Cellule neuve à la maison d'arrêt de Fleury-Mérogis (Essonne), en 2006. (ARNAUD JOURNOIS / MAXPPP)

POLITIQUE - Dormir en prison, est-ce œuvrer pour le bien des classes populaires ? Un député UMP de Haute-Savoie, Martial Saddier, a déposé un amendement à la loi sur le logement social, en discussion à l'Assemblée nationale depuis lundi 24 septembre. Son idée : que soient "comptabilisés comme autant de logements locatifs sociaux les lits d’hôpitaux, de prison, de gendarmerie, de soins de suite et de réadaptation".

Selon cet élu de l'opposition, membre de la commission du développement durable et de l'aménagement du territoire, "les lits de ces structures doivent être comptabilisés dans le quota des 25 % de logements sociaux, au regard de leur utilité éminemment sociale et des coûts supportés par les collectivités qui comprennent ces structures sur leur territoire". Tous les amendements UMP, dont celui-ci, ont finalement été rejetés lors de l'étude du texte, note BFMTV.

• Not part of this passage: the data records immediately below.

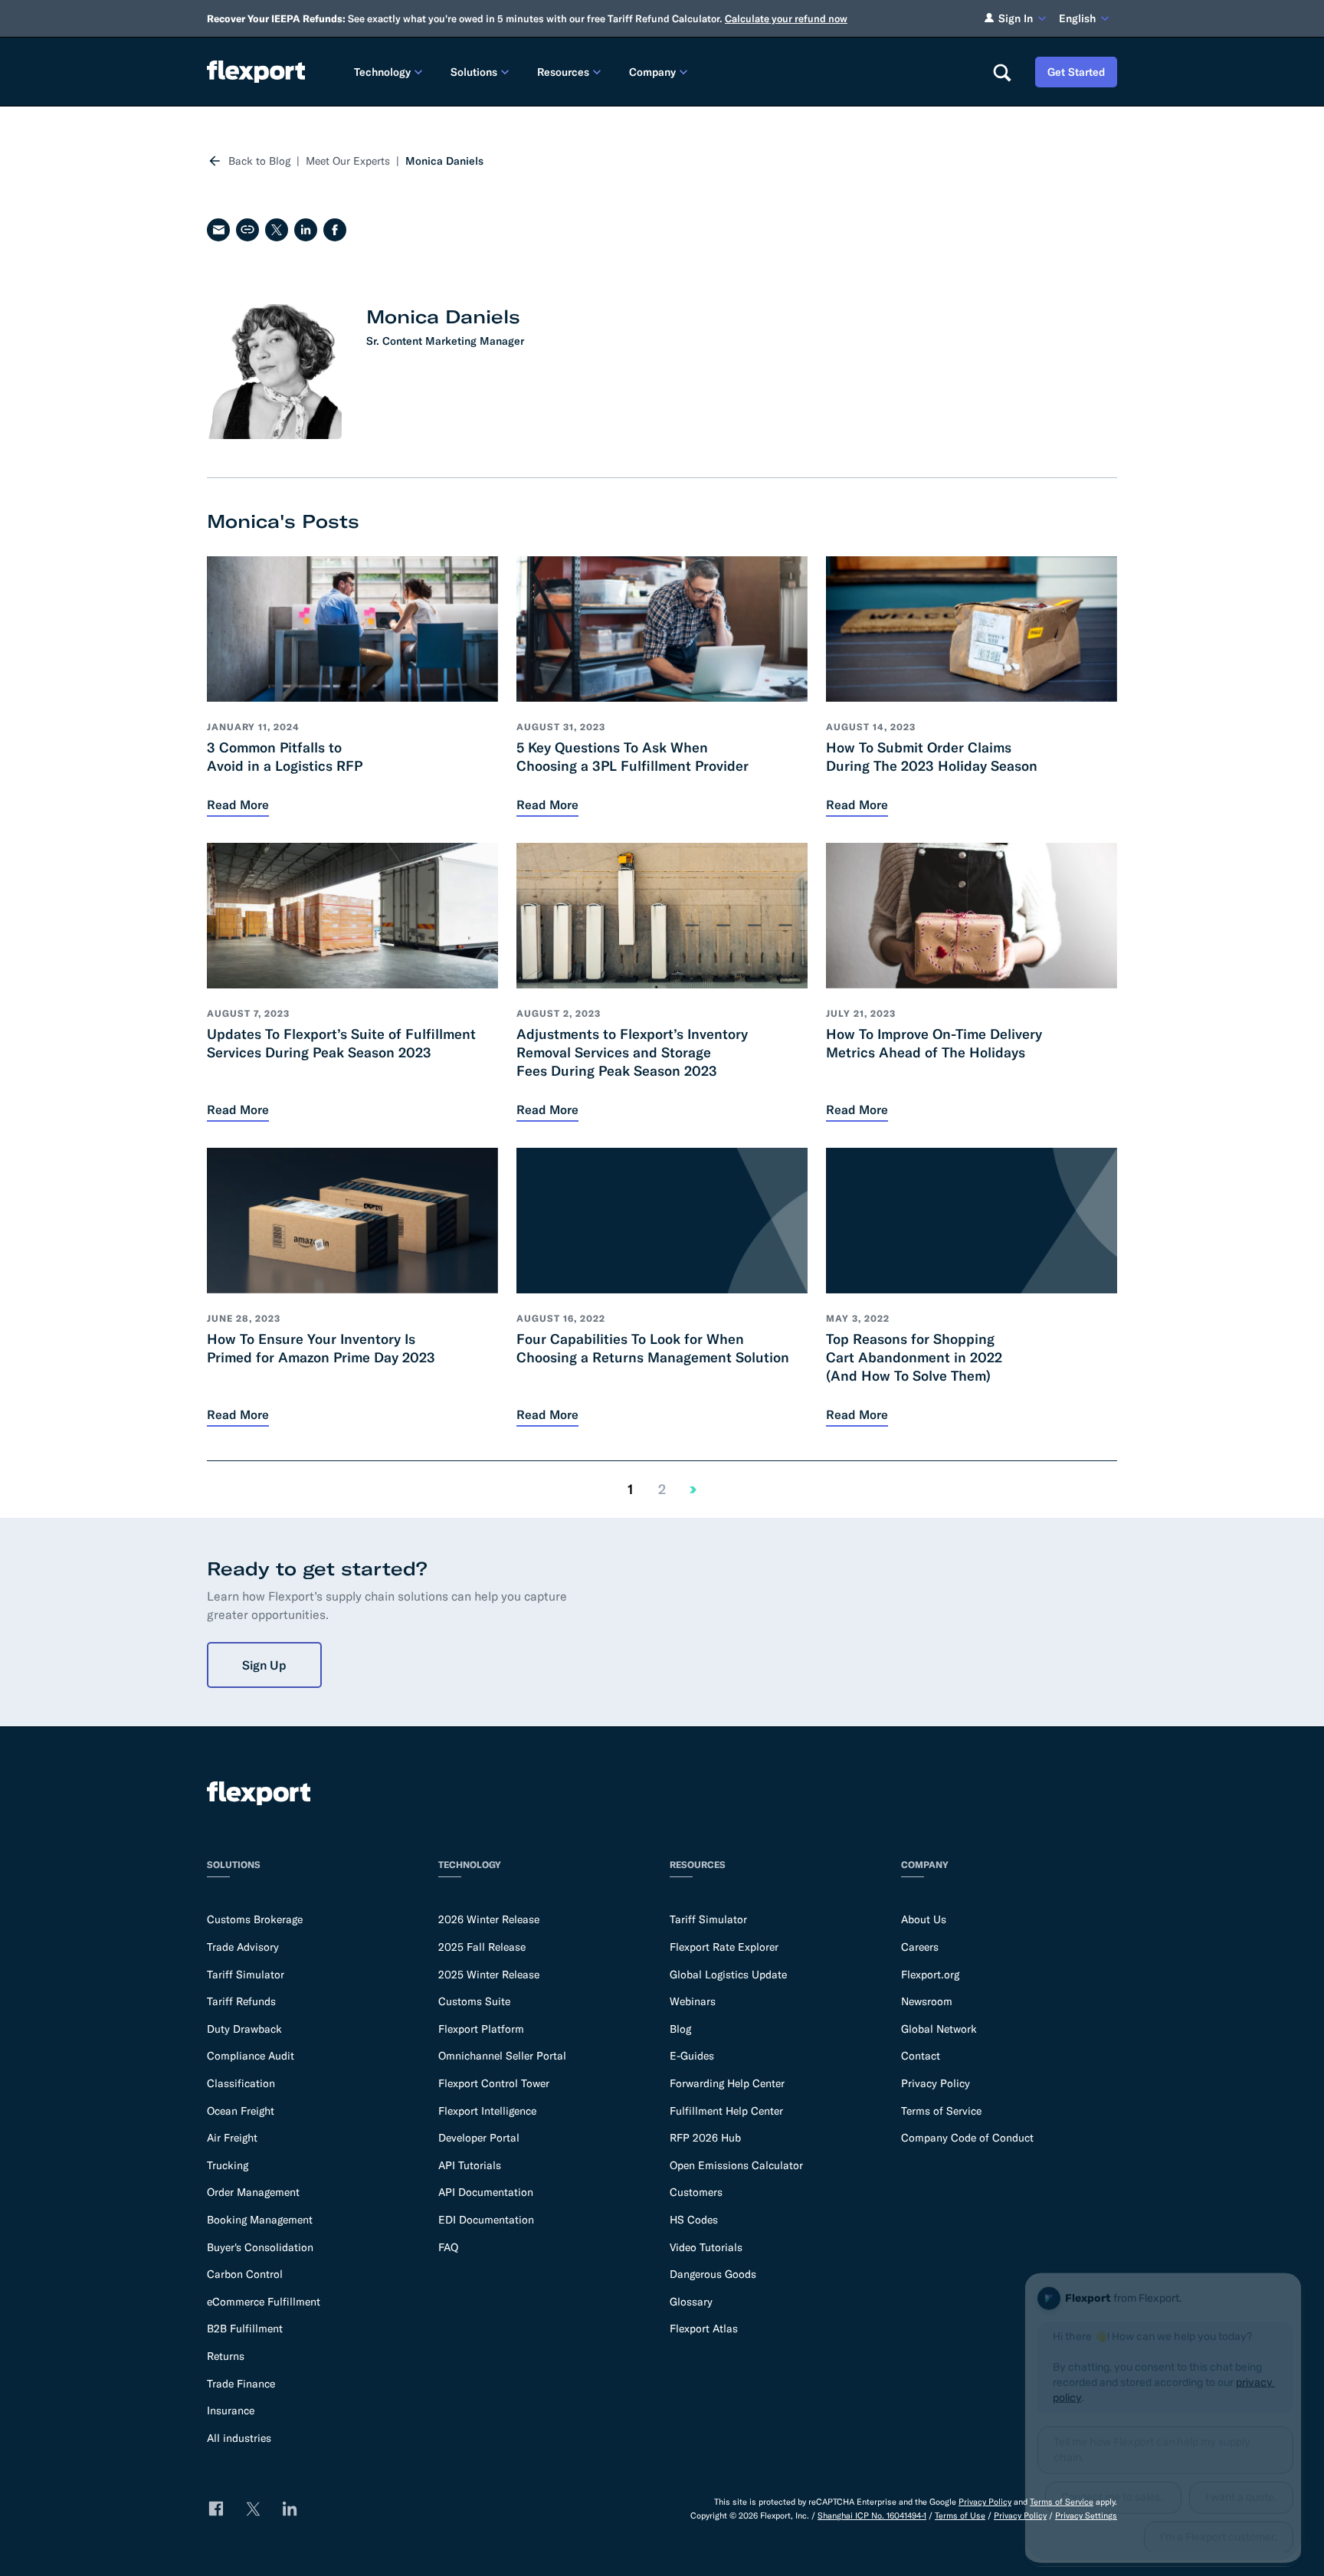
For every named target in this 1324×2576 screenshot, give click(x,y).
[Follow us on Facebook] (216, 2508)
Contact (920, 2056)
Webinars (693, 2001)
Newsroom (926, 2001)
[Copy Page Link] (247, 229)
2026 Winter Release (488, 1919)
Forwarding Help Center (727, 2083)
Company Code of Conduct (967, 2138)
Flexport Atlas (704, 2328)
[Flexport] (256, 72)
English (1077, 18)
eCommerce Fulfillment (263, 2302)
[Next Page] (693, 1489)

Le projet de la ministre du Logement, Cécile Duflot, sur "la mobilisation du foncier public en faveur du logement", discuté lundi et mardi en séance à l'Assemblée, comprend deux volets : la cession à bas prix, et parfois gratuite, de terrains de l'Etat aux collectivités ainsi que le passage de 20 à 25% du taux obligatoire de logements sociaux.